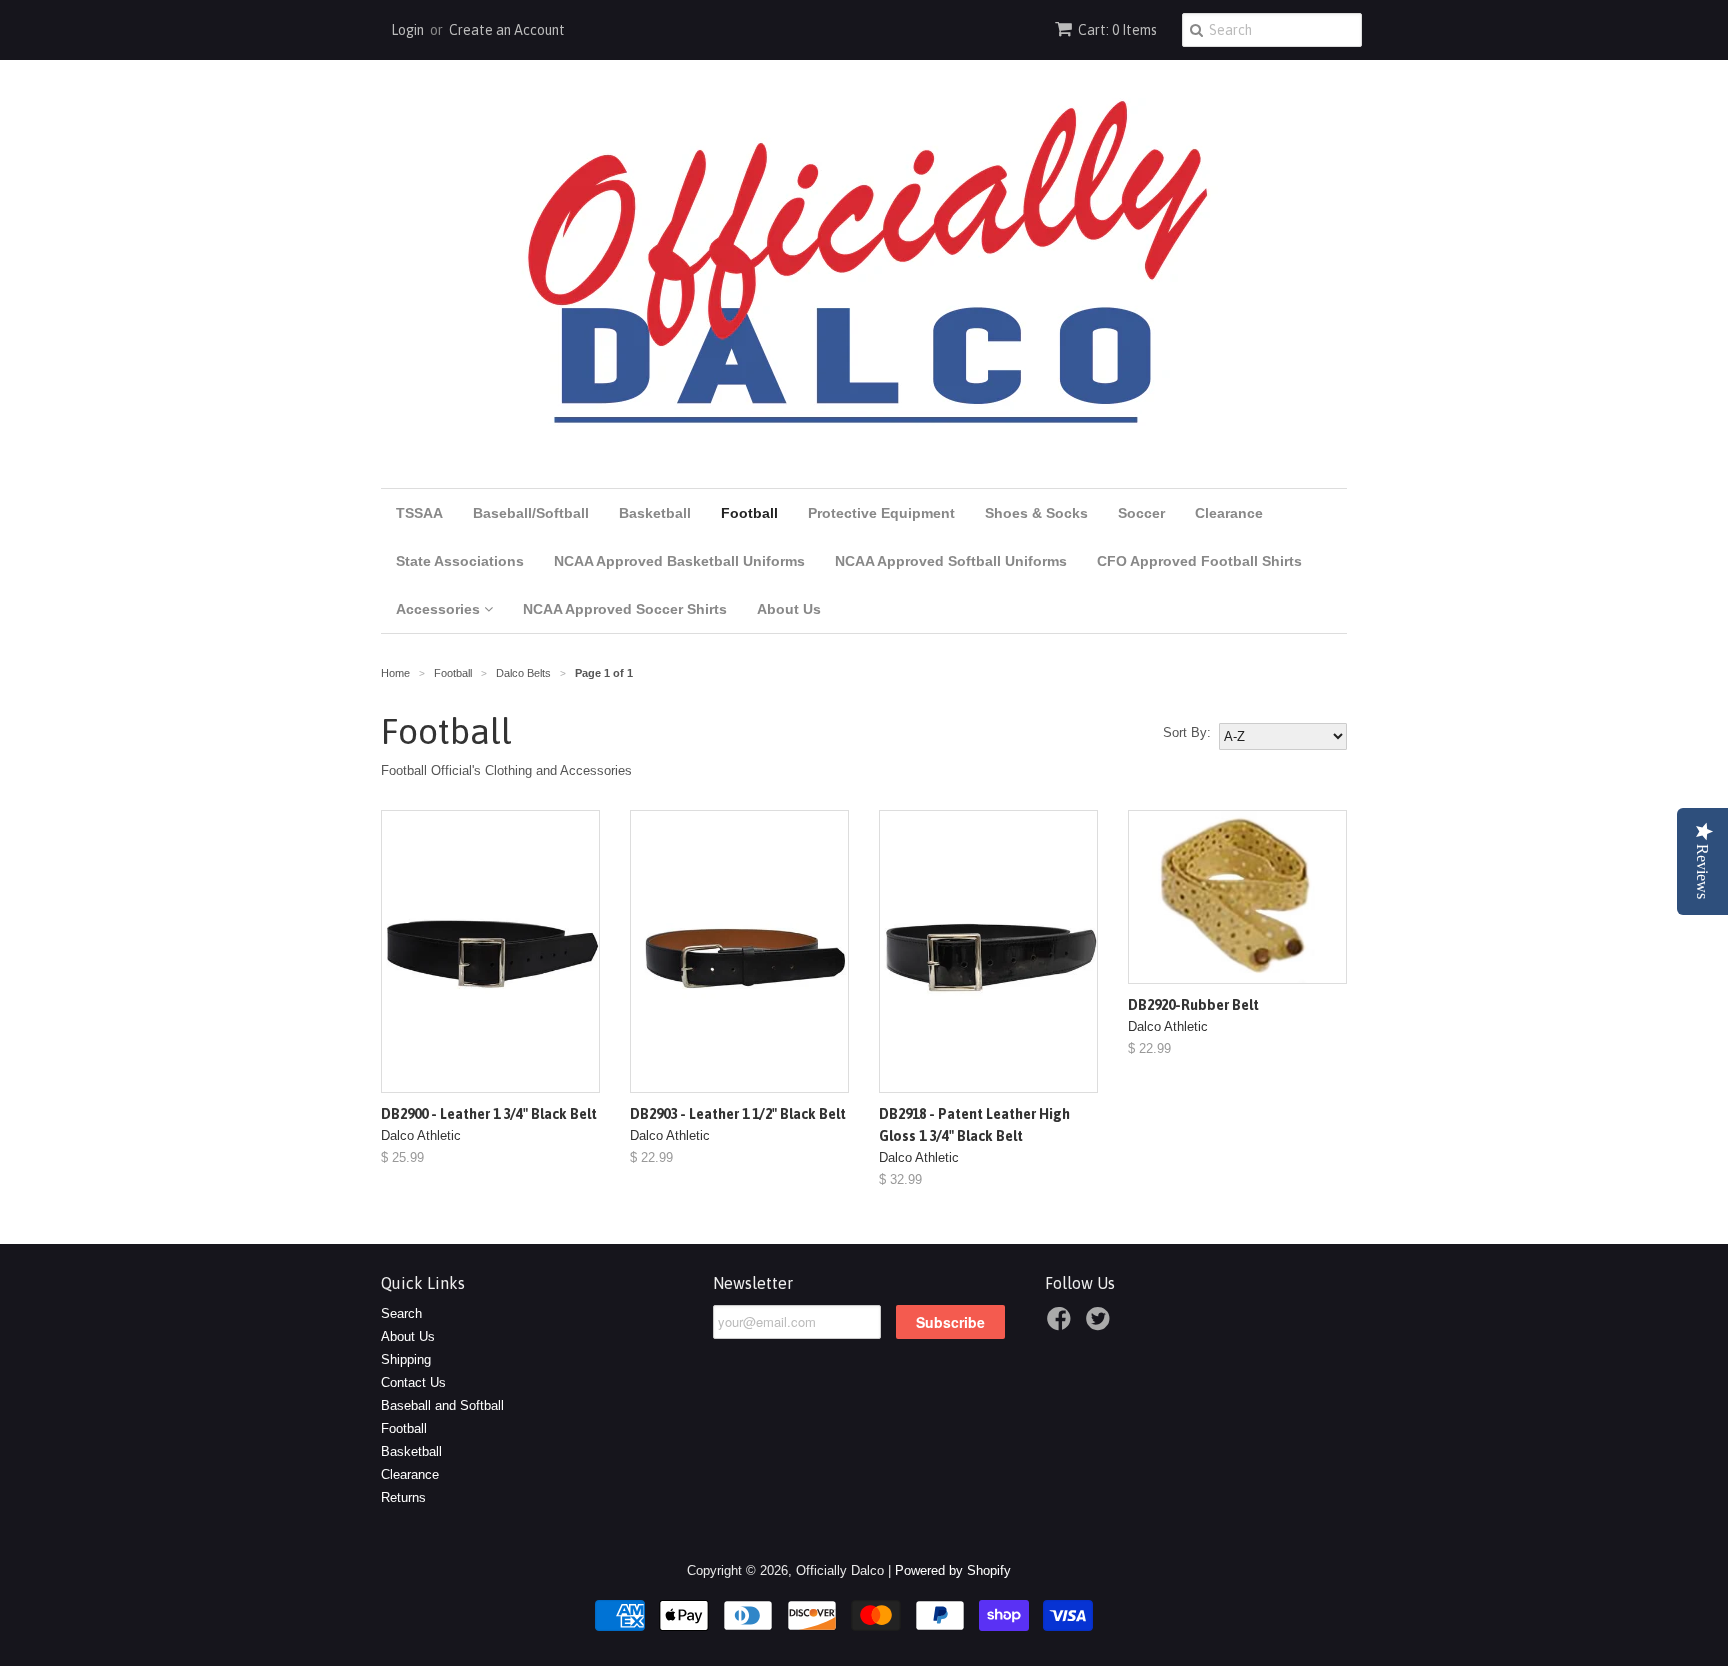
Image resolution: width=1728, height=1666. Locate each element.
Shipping (406, 1359)
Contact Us (413, 1382)
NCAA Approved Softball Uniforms (951, 561)
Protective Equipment (881, 513)
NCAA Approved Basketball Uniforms (679, 561)
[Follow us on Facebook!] (1062, 1325)
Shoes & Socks (1036, 513)
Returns (403, 1497)
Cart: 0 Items (1117, 30)
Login (407, 30)
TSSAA (419, 513)
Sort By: (1187, 732)
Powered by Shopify (953, 1570)
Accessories (440, 609)
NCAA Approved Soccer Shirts (625, 609)
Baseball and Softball (442, 1405)
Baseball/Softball (531, 513)
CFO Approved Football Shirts (1199, 561)
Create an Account (507, 30)
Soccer (1141, 513)
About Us (789, 609)
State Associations (460, 561)
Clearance (1229, 513)
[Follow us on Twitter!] (1101, 1325)
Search (401, 1313)
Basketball (655, 513)
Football (749, 513)
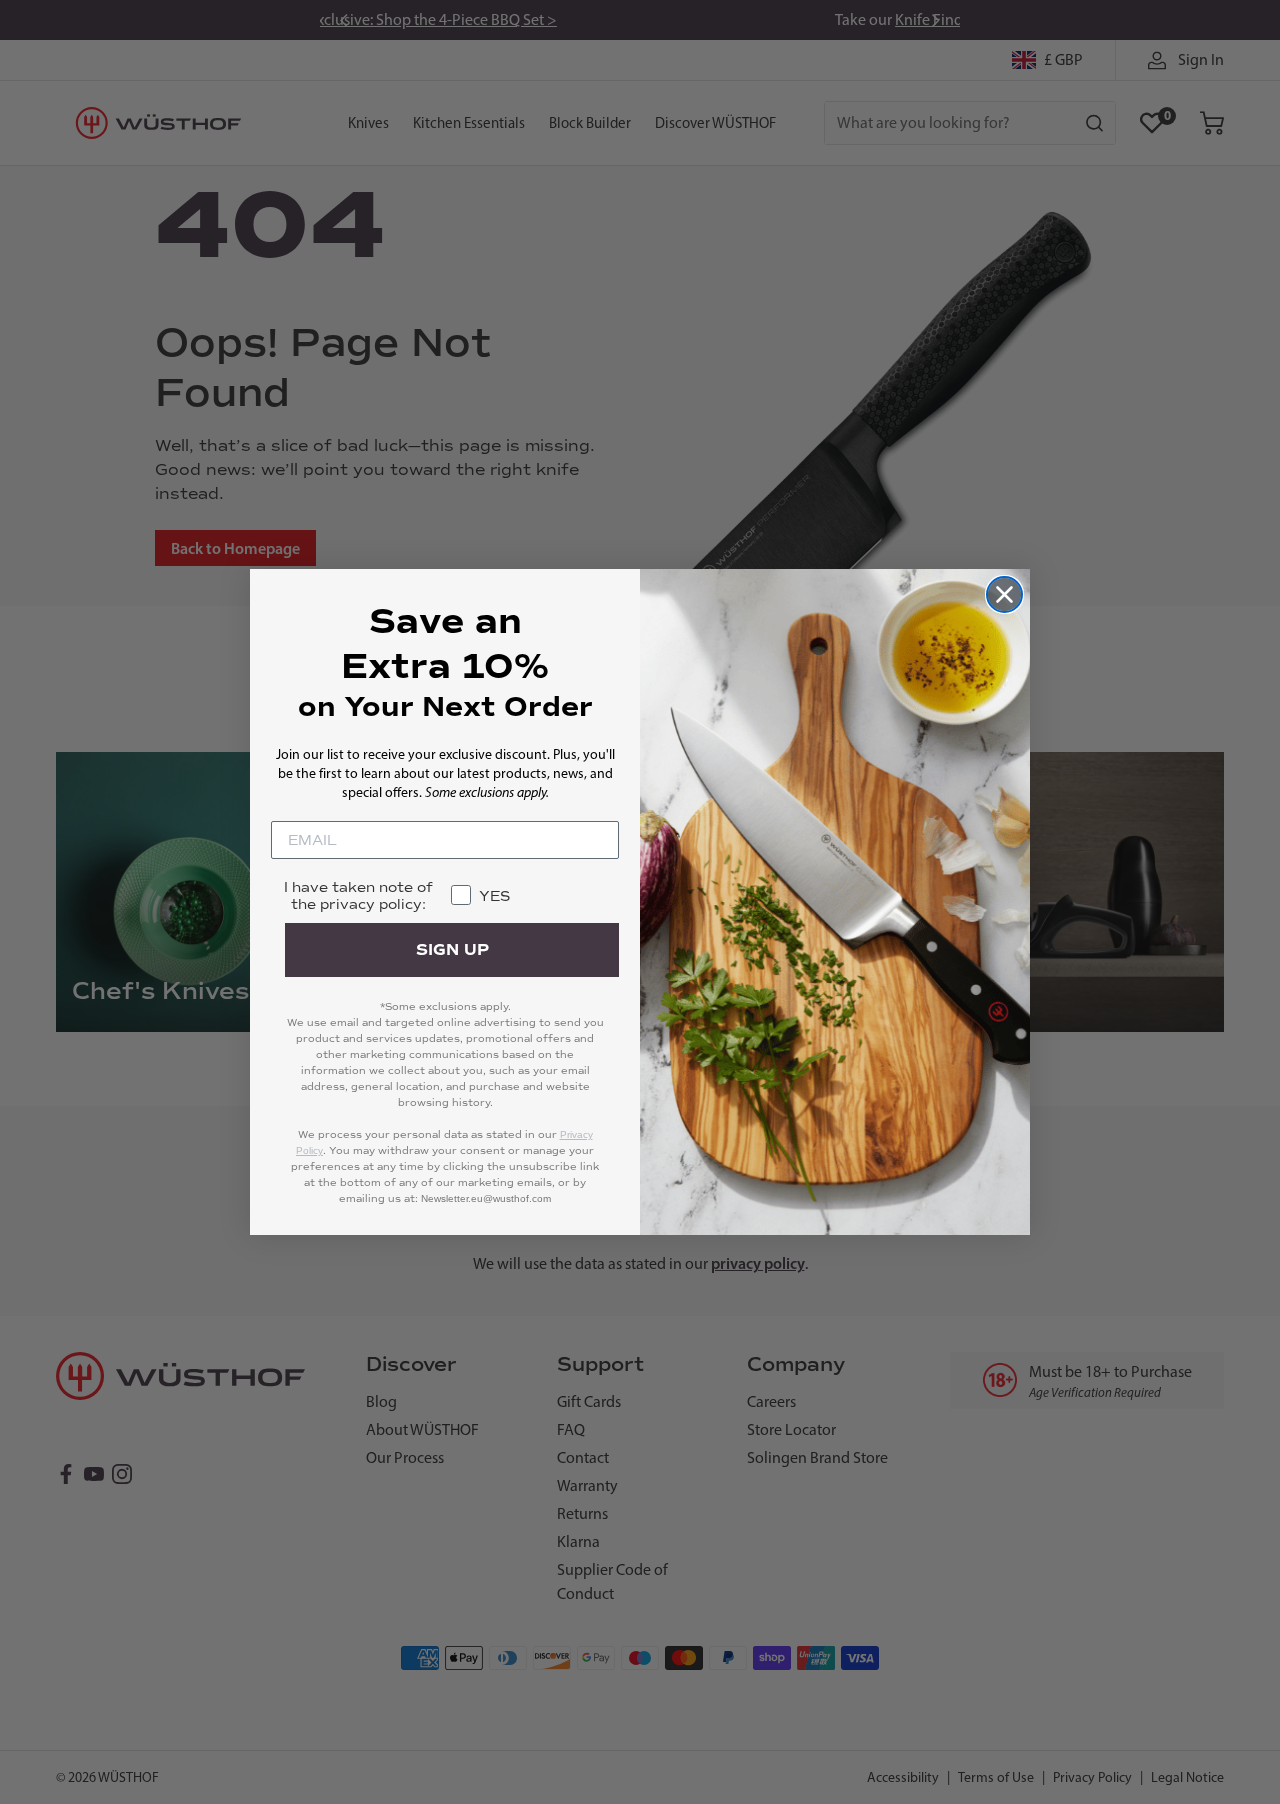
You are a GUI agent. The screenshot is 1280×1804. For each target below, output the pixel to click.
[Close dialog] (1004, 594)
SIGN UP (452, 950)
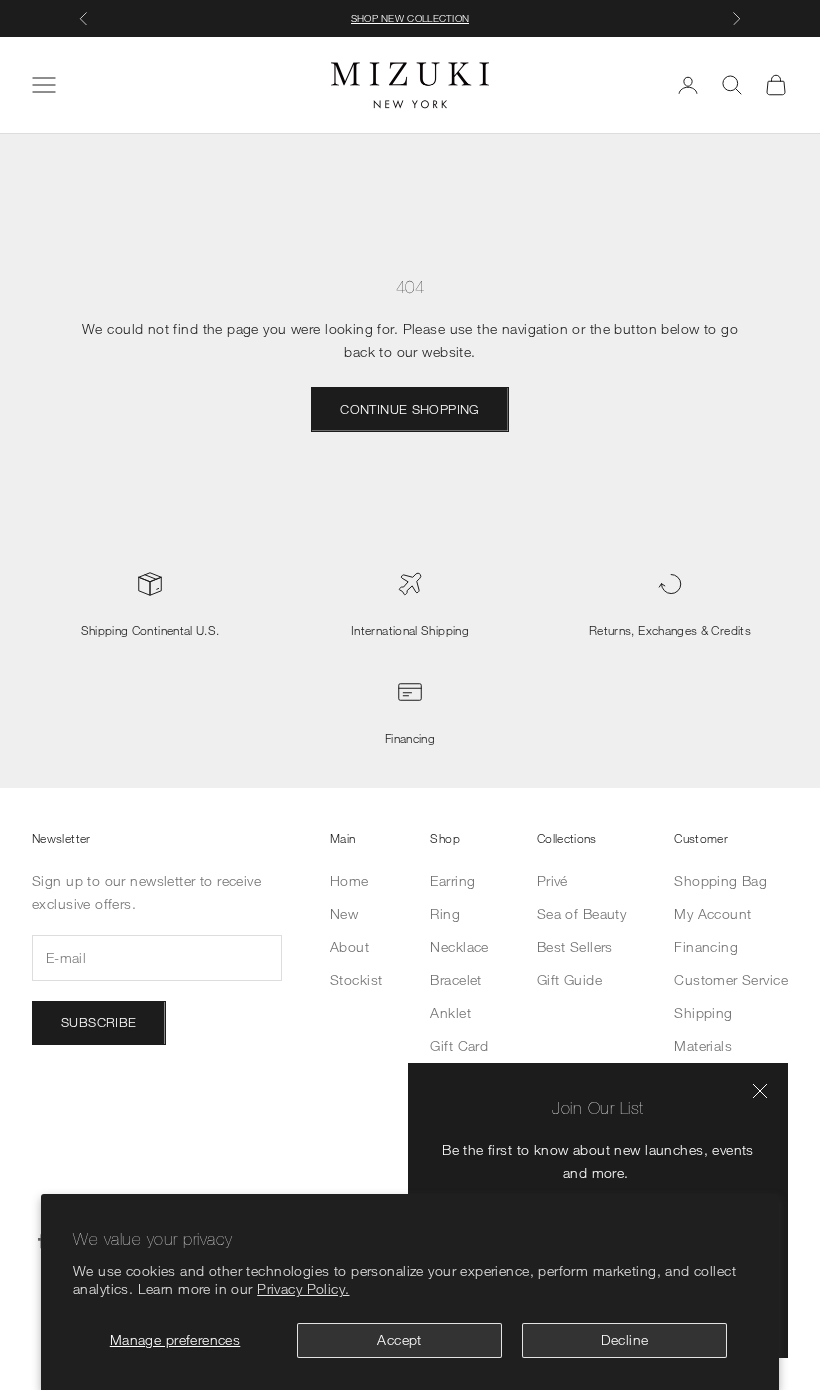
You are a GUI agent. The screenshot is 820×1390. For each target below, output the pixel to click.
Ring (445, 913)
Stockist (356, 979)
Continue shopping (410, 409)
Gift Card (459, 1045)
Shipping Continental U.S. (150, 630)
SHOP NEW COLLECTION (410, 18)
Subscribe (99, 1022)
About (349, 946)
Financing (410, 738)
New (344, 913)
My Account (712, 913)
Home (349, 880)
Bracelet (455, 979)
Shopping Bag (720, 880)
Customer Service (731, 979)
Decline (625, 1339)
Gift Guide (569, 979)
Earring (452, 880)
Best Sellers (575, 946)
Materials (703, 1045)
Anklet (450, 1012)
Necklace (459, 946)
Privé (552, 880)
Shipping (703, 1012)
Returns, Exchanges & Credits (670, 630)
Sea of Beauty (581, 913)
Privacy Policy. (303, 1288)
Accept (399, 1339)
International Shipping (410, 630)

TASK INSTRUCTIONS: The result should be the same data as above, line for line, with the pictures gone.

OUTPUT OF THE TASK:
Image resolution: width=1728, height=1666. Locate each element.
Shipping (406, 1359)
Contact Us (413, 1382)
NCAA Approved Softball Uniforms (951, 561)
Protective Equipment (881, 513)
NCAA Approved Basketball Uniforms (679, 561)
[Follow us on Facebook!] (1062, 1325)
Shoes & Socks (1036, 513)
Returns (403, 1497)
Cart: 0 Items (1117, 30)
Login (407, 30)
TSSAA (419, 513)
Sort By: (1187, 732)
Powered by Shopify (953, 1570)
Accessories (440, 609)
NCAA Approved Soccer Shirts (625, 609)
Baseball and Softball (442, 1405)
Baseball/Softball (531, 513)
CFO Approved Football Shirts (1199, 561)
Create an Account (507, 30)
Soccer (1141, 513)
About Us (789, 609)
State Associations (460, 561)
Clearance (1229, 513)
[Follow us on Twitter!] (1101, 1325)
Search (401, 1313)
Basketball (655, 513)
Football (749, 513)
You are a GUI agent. The screenshot is 1280×1804. For each target below, output the pixel to click.
[Close dialog] (1004, 594)
SIGN UP (452, 950)
You are a GUI agent. The screenshot is 820×1390. For each target below, output the pixel to click.
Ring (445, 913)
Stockist (356, 979)
Continue shopping (410, 409)
Gift Card (459, 1045)
Shipping Continental U.S. (150, 630)
SHOP NEW COLLECTION (410, 18)
Subscribe (99, 1022)
About (349, 946)
Financing (410, 738)
New (344, 913)
My Account (712, 913)
Home (349, 880)
Bracelet (455, 979)
Shopping Bag (720, 880)
Customer Service (731, 979)
Decline (625, 1339)
Gift Guide (569, 979)
Earring (452, 880)
Best Sellers (575, 946)
Materials (703, 1045)
Anklet (450, 1012)
Necklace (459, 946)
Privé (552, 880)
Shipping (703, 1012)
Returns, Exchanges & Credits (670, 630)
Sea of Beauty (581, 913)
Privacy Policy. (303, 1288)
Accept (399, 1339)
International Shipping (410, 630)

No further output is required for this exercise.